- [AIM OF THE EXERCISE]: For the data below, restate word for word only the lines from the line containing "Viewport: 367px width, 255px" through the line containing "You are a GUI", both ends included.

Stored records
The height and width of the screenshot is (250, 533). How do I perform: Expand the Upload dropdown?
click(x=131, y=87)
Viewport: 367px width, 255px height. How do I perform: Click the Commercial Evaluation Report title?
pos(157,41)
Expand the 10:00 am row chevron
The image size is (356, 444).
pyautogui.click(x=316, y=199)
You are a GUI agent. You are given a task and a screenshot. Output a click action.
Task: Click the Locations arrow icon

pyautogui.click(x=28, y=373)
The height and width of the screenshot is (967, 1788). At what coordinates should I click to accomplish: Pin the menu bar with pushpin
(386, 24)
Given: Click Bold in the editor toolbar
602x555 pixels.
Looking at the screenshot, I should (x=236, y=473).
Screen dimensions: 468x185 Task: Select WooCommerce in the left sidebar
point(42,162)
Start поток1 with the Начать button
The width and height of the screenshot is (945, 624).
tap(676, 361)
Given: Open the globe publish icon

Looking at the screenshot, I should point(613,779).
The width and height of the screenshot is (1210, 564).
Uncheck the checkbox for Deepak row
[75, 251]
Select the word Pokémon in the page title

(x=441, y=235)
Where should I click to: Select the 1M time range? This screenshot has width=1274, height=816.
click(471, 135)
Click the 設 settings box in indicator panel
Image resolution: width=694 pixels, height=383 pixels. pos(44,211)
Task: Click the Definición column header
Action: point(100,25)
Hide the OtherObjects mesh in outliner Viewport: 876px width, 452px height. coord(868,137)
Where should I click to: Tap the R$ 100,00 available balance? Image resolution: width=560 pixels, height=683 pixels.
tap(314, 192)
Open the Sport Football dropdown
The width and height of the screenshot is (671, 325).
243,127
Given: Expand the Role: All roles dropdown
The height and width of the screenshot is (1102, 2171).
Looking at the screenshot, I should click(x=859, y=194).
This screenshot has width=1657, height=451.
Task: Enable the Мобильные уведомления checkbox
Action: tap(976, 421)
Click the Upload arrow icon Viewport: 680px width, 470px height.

- [SOLUTION]:
Viewport: 367px width, 255px height. How do I perform: Click the Commercial Evaluation Report title?
pos(157,41)
Expand the 10:00 am row chevron
The image size is (356, 444).
pyautogui.click(x=316, y=199)
You are a GUI agent. You are given a task and a screenshot. Output a click action.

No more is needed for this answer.